> Requirement
Copy the records from the line with "Where should I click to: Open" through the end of the records, keeping every line unchanged.

## begin Materials provided

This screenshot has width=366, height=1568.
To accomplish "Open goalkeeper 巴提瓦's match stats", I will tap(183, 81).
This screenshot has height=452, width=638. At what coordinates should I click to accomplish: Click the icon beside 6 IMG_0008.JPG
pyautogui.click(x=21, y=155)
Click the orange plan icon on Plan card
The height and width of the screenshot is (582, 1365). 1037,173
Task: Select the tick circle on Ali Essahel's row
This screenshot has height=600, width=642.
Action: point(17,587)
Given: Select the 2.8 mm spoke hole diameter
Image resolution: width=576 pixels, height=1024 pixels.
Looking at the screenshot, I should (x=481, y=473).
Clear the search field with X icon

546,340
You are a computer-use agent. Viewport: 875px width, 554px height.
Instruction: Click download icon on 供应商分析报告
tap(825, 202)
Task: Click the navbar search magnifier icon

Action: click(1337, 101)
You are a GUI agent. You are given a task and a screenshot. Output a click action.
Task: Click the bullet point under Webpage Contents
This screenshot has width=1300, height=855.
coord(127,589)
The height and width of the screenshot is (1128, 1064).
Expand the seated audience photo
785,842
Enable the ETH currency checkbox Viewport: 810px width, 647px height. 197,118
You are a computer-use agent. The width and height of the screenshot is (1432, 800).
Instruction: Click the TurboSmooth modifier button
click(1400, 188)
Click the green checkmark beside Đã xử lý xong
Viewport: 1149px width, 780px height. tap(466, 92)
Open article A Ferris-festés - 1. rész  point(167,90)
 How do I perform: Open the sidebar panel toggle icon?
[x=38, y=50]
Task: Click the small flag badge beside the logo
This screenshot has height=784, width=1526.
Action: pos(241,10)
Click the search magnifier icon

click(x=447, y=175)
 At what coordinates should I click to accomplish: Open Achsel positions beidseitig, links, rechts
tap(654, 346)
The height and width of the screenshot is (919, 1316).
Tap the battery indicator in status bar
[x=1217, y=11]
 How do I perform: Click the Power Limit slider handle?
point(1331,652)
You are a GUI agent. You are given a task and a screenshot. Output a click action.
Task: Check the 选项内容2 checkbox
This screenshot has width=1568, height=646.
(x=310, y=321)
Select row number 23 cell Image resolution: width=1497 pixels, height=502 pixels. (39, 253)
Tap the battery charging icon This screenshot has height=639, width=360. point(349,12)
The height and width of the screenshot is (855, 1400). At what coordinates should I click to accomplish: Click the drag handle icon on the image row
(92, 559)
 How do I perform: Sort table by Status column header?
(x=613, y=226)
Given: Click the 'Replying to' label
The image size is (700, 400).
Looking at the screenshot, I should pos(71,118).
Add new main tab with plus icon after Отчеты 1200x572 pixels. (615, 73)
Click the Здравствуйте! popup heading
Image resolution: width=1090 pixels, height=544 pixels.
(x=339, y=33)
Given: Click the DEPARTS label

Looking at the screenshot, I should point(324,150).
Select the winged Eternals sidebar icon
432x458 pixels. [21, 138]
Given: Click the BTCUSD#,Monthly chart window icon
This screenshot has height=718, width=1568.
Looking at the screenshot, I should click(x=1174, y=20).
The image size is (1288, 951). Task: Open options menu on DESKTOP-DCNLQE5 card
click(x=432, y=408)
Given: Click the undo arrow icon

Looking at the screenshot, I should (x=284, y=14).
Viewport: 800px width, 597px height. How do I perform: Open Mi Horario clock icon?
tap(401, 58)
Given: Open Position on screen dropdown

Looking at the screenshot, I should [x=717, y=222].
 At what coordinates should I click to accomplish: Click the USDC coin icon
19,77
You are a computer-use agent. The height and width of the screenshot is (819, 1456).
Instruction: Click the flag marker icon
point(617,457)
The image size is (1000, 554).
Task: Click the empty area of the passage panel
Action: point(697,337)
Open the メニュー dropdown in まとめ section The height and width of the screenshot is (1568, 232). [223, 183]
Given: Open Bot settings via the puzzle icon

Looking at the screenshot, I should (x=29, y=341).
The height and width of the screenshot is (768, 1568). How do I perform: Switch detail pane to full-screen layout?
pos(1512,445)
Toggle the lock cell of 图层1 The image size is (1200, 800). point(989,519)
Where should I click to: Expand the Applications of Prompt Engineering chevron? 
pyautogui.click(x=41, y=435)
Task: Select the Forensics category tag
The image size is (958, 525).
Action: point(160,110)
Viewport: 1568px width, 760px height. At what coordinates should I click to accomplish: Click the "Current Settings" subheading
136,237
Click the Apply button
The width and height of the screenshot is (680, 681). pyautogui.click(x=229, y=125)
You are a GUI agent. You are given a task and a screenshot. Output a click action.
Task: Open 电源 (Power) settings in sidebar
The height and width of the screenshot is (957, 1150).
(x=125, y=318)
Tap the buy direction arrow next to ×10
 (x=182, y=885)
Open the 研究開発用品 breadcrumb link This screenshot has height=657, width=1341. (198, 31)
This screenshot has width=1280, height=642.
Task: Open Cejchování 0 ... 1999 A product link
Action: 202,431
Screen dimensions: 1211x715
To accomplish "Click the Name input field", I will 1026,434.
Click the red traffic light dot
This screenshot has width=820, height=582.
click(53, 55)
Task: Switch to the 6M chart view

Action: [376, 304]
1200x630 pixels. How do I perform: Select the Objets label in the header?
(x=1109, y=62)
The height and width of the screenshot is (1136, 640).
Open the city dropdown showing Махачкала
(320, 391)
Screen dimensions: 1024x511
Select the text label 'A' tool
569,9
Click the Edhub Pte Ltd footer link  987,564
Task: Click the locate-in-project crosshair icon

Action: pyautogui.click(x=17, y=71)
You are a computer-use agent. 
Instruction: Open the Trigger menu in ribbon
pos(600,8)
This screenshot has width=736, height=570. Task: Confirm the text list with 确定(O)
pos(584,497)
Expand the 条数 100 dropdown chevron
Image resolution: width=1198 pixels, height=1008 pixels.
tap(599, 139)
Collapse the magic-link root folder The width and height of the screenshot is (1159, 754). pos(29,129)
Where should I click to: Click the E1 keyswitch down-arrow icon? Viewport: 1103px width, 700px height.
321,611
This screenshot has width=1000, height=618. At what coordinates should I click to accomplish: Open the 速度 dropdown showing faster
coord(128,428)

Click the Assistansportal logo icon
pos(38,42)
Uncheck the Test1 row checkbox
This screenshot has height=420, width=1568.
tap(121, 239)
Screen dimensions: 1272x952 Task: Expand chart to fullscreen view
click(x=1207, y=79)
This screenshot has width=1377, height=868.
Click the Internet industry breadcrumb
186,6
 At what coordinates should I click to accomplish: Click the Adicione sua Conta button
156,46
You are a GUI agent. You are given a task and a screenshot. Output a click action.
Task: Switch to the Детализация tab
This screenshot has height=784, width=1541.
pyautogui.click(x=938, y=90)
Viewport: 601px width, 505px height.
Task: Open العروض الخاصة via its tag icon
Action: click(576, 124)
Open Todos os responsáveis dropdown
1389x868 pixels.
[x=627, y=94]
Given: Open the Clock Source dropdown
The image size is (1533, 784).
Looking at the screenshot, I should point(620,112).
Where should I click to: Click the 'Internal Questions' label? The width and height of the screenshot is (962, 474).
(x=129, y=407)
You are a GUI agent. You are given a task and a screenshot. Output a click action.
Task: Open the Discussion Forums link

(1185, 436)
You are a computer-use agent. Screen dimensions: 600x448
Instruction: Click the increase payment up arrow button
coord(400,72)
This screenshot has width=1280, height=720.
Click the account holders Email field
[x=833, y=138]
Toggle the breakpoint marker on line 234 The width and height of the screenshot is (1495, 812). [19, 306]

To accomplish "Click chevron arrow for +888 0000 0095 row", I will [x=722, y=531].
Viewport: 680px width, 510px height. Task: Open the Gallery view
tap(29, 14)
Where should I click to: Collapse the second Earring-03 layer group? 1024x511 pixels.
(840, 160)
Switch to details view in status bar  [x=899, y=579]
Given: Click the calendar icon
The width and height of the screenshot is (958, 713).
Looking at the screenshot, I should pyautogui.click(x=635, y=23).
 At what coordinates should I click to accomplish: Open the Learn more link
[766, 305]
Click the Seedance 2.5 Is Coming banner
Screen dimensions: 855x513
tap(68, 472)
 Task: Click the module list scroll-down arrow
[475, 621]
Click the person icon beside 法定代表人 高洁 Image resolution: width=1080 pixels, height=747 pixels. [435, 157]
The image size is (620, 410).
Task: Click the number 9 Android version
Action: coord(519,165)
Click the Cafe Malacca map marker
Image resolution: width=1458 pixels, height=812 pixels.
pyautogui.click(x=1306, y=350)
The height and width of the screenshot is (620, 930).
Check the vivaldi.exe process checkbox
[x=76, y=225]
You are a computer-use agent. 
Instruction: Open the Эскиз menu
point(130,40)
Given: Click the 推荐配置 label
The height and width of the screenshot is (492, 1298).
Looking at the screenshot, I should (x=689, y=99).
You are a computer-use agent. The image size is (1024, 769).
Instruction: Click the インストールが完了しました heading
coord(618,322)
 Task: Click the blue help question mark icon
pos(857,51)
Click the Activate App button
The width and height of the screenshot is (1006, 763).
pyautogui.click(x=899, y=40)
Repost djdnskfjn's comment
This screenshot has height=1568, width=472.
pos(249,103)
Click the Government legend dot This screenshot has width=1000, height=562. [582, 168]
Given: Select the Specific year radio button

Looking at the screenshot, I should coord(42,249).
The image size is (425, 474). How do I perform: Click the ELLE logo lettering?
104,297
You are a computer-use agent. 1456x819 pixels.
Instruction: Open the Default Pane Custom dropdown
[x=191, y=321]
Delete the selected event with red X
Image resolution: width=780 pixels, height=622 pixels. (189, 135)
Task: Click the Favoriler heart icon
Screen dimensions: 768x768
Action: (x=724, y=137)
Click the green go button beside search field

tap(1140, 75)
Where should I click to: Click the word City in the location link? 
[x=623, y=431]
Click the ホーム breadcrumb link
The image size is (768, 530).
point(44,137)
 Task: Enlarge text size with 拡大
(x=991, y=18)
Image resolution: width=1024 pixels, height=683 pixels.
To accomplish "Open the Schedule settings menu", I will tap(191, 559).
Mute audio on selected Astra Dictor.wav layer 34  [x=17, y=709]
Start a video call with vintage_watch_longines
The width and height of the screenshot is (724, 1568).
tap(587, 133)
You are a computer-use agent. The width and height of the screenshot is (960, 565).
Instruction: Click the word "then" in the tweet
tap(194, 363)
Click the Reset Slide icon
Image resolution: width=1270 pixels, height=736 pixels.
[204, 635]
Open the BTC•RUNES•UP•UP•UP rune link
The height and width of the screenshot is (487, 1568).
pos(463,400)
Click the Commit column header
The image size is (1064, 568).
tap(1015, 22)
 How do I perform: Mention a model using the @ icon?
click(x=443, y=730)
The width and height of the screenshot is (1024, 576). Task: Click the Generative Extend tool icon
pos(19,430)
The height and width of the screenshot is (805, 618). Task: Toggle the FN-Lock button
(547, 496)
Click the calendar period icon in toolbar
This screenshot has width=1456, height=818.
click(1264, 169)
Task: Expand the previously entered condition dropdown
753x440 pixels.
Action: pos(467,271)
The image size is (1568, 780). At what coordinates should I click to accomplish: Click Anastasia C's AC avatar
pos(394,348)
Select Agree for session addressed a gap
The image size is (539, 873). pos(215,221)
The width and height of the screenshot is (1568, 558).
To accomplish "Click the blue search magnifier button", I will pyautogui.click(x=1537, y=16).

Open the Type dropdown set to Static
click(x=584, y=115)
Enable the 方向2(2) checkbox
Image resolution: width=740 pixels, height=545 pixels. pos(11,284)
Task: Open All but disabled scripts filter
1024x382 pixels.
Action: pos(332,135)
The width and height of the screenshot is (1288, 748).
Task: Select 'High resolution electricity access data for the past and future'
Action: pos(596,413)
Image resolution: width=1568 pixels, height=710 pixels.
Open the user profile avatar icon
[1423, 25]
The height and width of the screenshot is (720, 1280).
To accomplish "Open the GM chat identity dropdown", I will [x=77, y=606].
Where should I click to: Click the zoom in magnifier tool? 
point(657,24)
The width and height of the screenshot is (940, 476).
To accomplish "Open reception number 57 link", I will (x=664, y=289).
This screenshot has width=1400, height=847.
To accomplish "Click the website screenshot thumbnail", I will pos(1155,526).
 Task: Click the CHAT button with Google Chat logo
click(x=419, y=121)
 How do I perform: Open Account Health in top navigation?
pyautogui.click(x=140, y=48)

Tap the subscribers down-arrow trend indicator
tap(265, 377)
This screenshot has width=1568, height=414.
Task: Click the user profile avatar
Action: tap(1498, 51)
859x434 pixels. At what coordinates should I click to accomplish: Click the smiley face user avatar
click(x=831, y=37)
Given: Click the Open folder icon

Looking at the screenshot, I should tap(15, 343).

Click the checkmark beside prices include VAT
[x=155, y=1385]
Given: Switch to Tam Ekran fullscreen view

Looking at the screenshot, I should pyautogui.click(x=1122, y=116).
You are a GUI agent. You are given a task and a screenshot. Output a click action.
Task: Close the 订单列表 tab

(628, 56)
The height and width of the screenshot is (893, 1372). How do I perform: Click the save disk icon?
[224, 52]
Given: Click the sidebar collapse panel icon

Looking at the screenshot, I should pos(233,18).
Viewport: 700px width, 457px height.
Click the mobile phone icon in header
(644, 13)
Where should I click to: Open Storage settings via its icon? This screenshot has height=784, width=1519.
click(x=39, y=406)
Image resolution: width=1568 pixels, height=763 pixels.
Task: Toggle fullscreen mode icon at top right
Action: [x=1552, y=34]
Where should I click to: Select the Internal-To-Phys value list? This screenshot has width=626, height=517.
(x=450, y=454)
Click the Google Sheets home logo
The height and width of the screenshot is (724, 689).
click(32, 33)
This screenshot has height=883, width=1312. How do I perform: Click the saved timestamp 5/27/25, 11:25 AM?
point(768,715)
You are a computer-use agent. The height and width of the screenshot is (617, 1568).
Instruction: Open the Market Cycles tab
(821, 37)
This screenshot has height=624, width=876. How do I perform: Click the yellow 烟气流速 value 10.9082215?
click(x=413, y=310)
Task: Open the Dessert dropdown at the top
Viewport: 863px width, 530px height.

## end Materials provided

> Solved exercise
Where should I click to: Open Storage settings via its icon? This screenshot has height=784, width=1519.
click(x=39, y=406)
Image resolution: width=1568 pixels, height=763 pixels.
Task: Toggle fullscreen mode icon at top right
Action: [x=1552, y=34]
Where should I click to: Select the Internal-To-Phys value list? This screenshot has width=626, height=517.
(x=450, y=454)
Click the Google Sheets home logo
The height and width of the screenshot is (724, 689).
click(32, 33)
This screenshot has height=883, width=1312. How do I perform: Click the saved timestamp 5/27/25, 11:25 AM?
point(768,715)
You are a computer-use agent. The height and width of the screenshot is (617, 1568).
Instruction: Open the Market Cycles tab
(821, 37)
This screenshot has height=624, width=876. How do I perform: Click the yellow 烟气流速 value 10.9082215?
click(x=413, y=310)
Task: Open the Dessert dropdown at the top
Viewport: 863px width, 530px height.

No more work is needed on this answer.